--- Start Text section ---

Poynter: Report: Google and Facebook are responsible for depressed advertising revenue
Concentrated economic power in the hands of tech giants and hedge funds has helped drive the decline of the news industry, according to a new report by the nonprofit, policy-focused American Economic Liberties Project released Tuesday.
Google and Facebook have monopolized the advertising market, starving online publishers of advertising revenue, the report finds. The other major issue news publishers face is the rise of private equity funds that buy and pillage struggling newspapers.
Titled “The Courage To Learn,” the report provides an overview of antitrust and economic competition policy during President Barack Obama’s administration and covers a range of sectors from agriculture to health care to media. It finds that monopoly power is responsible for “our most serious economic challenges” and includes several recommendations for the incoming Biden-Harris administration.
The issues the news industry faces today are a result of shortsightedness from politicians on the harms of corporate consolidation, according to Matt Stoller, the Economic Liberties director of research and one of the report’s authors.

--- End Text section ---

# Exercise requirements
Answer these questions from the text on the news industry report above:
1. Which organization released the report?
2. What is the report's title?
3. What position does Matt Stoller hold at Economic Liberties?

--- Start Source excerpt ---

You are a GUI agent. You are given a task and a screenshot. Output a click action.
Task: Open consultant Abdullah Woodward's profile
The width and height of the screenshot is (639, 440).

--- End Source excerpt ---

# Result of the task
1. The nonprofit, policy-focused American Economic Liberties Project.
2. "The Courage To Learn."
3. He is the director of research.